If you are in the Netherlands at the moment, you cannot fail to have noticed it. Yes, King’s Day is about to hit and the orange tat is everywhere. This year, according to ING, three in 10 adults will buy something orange to wear – with the average bill reaching €26!

This year too, the Friday weather forecast is not as bad as it could be. The day will start out sunny but there will be showers, particularly inland, although the temperature could be as high as 17 degrees in the south, the KNMI says optimistically.

Here at DutchNews.nl opinion about King’s Day is divided. Some of us have been collecting our clutter to sell for months, some of us have a 24-hour feest ahead of us and some of us are even leaving the country to get away from it all. All you need is a plan. Here’s an updated version of ours.

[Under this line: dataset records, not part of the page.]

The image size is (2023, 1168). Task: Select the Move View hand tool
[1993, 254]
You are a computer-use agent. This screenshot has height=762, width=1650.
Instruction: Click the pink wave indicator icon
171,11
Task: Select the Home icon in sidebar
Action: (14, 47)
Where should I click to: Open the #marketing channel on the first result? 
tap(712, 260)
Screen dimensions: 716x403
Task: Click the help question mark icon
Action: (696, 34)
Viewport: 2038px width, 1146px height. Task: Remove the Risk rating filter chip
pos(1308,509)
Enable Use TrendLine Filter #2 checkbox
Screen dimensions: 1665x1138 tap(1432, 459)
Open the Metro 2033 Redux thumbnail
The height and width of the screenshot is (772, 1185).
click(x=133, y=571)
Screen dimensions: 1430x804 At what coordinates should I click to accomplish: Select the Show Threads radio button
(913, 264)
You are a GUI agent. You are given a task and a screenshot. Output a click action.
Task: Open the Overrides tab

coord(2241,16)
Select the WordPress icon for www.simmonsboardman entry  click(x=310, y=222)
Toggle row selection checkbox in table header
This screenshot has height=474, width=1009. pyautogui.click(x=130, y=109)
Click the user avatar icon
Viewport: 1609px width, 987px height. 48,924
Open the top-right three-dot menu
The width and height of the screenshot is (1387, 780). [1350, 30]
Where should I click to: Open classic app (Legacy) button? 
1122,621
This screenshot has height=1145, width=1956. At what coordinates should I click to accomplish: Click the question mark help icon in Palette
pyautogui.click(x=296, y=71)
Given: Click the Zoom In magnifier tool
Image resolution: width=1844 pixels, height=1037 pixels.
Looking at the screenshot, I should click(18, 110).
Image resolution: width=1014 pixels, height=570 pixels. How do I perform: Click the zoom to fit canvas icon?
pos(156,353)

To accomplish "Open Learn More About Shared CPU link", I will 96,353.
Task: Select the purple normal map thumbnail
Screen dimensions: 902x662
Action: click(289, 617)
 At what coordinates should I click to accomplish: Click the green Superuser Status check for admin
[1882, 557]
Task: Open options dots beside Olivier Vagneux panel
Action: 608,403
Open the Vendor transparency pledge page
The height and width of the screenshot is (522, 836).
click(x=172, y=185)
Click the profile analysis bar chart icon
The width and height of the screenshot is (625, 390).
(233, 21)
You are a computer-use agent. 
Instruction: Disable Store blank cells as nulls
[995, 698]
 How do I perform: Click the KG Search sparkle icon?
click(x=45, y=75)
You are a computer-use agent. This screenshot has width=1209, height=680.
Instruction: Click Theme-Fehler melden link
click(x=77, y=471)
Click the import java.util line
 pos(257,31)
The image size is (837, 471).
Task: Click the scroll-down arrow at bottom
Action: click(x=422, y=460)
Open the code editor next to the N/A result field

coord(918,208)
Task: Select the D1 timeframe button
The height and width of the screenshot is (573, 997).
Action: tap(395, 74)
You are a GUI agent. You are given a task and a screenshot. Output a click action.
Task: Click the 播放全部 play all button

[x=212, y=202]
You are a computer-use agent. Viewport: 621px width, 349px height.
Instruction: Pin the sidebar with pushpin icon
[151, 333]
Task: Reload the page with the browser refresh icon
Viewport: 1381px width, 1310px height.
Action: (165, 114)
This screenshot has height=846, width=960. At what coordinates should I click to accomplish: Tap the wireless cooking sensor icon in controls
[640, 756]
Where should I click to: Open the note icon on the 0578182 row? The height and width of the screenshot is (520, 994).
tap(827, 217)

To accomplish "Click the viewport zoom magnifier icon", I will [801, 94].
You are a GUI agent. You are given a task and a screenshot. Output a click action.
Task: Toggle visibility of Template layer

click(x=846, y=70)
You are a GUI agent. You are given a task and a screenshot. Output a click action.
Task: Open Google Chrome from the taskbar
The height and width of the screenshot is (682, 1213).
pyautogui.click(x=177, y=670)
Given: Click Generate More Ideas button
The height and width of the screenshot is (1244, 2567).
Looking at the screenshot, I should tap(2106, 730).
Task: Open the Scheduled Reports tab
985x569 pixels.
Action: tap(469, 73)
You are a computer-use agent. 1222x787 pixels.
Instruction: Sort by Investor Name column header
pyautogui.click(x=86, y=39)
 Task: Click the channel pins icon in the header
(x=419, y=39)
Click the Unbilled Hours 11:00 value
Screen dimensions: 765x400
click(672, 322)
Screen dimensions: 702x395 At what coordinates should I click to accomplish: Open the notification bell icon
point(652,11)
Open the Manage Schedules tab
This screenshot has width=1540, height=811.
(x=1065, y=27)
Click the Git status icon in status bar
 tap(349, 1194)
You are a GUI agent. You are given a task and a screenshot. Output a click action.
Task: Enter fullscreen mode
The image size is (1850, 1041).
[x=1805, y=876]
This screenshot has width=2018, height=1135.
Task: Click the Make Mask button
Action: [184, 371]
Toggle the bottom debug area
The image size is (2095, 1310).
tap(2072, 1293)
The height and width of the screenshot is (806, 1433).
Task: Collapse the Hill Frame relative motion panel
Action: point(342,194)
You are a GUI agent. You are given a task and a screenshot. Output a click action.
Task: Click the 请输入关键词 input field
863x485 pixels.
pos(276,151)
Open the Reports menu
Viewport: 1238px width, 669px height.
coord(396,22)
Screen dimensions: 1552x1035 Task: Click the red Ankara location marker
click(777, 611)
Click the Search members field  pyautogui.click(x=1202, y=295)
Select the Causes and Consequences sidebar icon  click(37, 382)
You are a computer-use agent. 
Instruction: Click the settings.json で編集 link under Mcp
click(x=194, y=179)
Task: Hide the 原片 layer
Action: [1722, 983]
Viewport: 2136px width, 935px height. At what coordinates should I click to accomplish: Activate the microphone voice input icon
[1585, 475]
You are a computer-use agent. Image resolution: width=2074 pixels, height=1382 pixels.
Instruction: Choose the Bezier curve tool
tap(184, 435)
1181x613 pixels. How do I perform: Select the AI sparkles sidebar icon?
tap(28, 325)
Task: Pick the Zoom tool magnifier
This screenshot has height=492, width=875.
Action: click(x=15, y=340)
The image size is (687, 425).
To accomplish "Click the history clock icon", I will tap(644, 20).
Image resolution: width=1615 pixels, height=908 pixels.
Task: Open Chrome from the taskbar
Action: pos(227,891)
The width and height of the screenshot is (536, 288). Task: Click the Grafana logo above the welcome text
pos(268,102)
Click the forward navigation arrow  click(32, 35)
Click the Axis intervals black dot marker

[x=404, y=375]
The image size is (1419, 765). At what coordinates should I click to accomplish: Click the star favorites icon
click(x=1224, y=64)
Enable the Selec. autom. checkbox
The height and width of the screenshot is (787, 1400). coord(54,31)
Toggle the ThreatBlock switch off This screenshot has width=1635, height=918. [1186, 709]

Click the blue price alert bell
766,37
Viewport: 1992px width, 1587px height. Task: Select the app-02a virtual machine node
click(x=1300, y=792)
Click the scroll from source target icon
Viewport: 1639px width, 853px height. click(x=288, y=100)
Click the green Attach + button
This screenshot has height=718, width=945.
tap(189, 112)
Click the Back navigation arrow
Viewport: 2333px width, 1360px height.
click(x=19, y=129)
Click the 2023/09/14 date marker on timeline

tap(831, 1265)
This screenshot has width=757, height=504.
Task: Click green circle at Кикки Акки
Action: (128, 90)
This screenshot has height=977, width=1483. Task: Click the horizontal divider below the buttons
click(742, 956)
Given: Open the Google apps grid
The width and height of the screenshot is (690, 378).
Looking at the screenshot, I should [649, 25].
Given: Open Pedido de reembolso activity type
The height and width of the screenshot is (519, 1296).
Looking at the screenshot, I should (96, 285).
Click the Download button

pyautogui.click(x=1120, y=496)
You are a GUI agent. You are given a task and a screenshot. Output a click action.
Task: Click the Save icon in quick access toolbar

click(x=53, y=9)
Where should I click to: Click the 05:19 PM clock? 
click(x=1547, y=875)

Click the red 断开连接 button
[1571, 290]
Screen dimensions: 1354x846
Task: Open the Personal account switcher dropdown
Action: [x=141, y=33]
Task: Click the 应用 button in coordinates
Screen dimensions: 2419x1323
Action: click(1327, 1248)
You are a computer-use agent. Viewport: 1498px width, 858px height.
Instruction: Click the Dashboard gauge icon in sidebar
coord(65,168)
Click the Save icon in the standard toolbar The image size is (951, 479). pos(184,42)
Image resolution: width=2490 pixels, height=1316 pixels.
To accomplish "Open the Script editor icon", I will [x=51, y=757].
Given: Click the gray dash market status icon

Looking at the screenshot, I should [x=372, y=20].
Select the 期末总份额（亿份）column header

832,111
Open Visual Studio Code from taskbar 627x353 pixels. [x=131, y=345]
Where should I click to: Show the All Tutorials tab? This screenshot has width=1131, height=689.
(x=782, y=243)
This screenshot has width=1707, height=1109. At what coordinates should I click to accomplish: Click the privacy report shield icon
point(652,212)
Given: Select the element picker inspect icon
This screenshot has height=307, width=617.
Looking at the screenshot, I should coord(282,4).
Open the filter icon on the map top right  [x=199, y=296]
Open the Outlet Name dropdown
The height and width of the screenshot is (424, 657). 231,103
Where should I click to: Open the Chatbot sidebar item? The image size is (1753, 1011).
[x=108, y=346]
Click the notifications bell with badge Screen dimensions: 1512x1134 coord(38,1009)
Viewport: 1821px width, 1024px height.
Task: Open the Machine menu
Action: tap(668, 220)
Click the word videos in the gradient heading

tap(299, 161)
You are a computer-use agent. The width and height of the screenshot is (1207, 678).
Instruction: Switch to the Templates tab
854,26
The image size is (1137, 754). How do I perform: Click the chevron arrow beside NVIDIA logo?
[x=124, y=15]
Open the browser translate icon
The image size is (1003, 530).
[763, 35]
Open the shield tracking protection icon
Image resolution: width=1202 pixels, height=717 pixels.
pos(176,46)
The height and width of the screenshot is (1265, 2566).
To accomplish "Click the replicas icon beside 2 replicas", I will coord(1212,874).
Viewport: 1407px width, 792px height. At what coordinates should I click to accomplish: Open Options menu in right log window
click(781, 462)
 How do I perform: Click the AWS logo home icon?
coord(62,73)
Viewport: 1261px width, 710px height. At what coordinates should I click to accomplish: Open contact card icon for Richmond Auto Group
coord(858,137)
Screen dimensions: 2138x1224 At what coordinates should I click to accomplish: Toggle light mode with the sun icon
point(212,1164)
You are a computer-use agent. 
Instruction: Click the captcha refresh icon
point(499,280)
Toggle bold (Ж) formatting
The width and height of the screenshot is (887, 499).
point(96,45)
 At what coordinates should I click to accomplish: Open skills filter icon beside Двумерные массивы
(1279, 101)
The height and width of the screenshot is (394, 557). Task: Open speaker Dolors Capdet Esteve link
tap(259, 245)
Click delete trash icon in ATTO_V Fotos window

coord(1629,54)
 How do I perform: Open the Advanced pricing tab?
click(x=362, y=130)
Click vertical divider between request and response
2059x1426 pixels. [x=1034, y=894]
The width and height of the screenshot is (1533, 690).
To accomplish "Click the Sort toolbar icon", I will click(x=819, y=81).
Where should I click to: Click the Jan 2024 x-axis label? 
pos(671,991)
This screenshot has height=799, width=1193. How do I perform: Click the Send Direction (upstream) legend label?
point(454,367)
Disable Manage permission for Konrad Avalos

1. If you are a party animal, you need to know that the best parties all take place the night before King’s Day and run until breakfast. This means you will not be up and about before mid-afternoon and will miss almost the whole thing.

2. If you are a bargain hunter, you need to get up early. If you are a real bargain hunter, you need to get out of the big cities and head for a small town where they won’t expect you to pay €15 for an old pair of shoes or tatty last-season skirt from Zara. The same applies if you hate crowds. Small towns are where the original spirit of King’s Day lives on – if you like silly games involving eating cake which has been tied to a piece of string with your hands behind your back, that is.

3. Take a big bag for your purchases and take lots of coins. No one has 50 cents change to give you for that Beatles plate you just bargained down from €10 to €9.50. According to the ING, sellers expect to learn an average of €90… so that says something about the sales techniques.

4. Don’t buy too much – like that huge fire fighter’s coat and the books and the straw bag and the wine glasses and the hat stand and all the other things which seemed like such a good idea at the time. You’ll have to carry them around and then when you get home you will find nothing fits and the book is missing the final pages. However, you will at least have stock to sell next year.

5. If you have children, buy plastic dinosaurs now. Every child goes through the dinosaur phase and then sells them on again a couple of years later. Same goes for ski clothes, Donald Duck comics and cuddly toys. You will never find Lego on sale on King’s Day.

6. Do not buy dvds of television series and films you have always wanted to see because you will never watch them.

7. Do not overdo the orange unless you want to look like a tourist or a frat boy or girl. An orange hair decoration or a t-shirt with a jokey slogan is okay. But an orange wig, feather boa, crown, trousers and Aperol spritzer is just slightly over the top.

8. Do not feel guilty about not giving 50 cents to cute kids with violins who can’t play or not buying lurid cup cakes from kids whose mums can’t bake – even if they have turned into a soggy heap. These kids make a fortune. We know of children who earn hundreds of euros every year getting folk who had drunk just a little bit too much to try to drop a euro into a glass in a bucket of water.

9.  Do make sure you have befriended someone who lives in a good vrijmarkt spot, so you can drop by and sit down for a bit to watch the world go by – unless it is pouring with rain of course.

10. Do not feel obliged to have a good time because, yay fantastic, it’s King’s Day! Lots of people hate it. They really do. And you can always stay home and watch it all on the telly.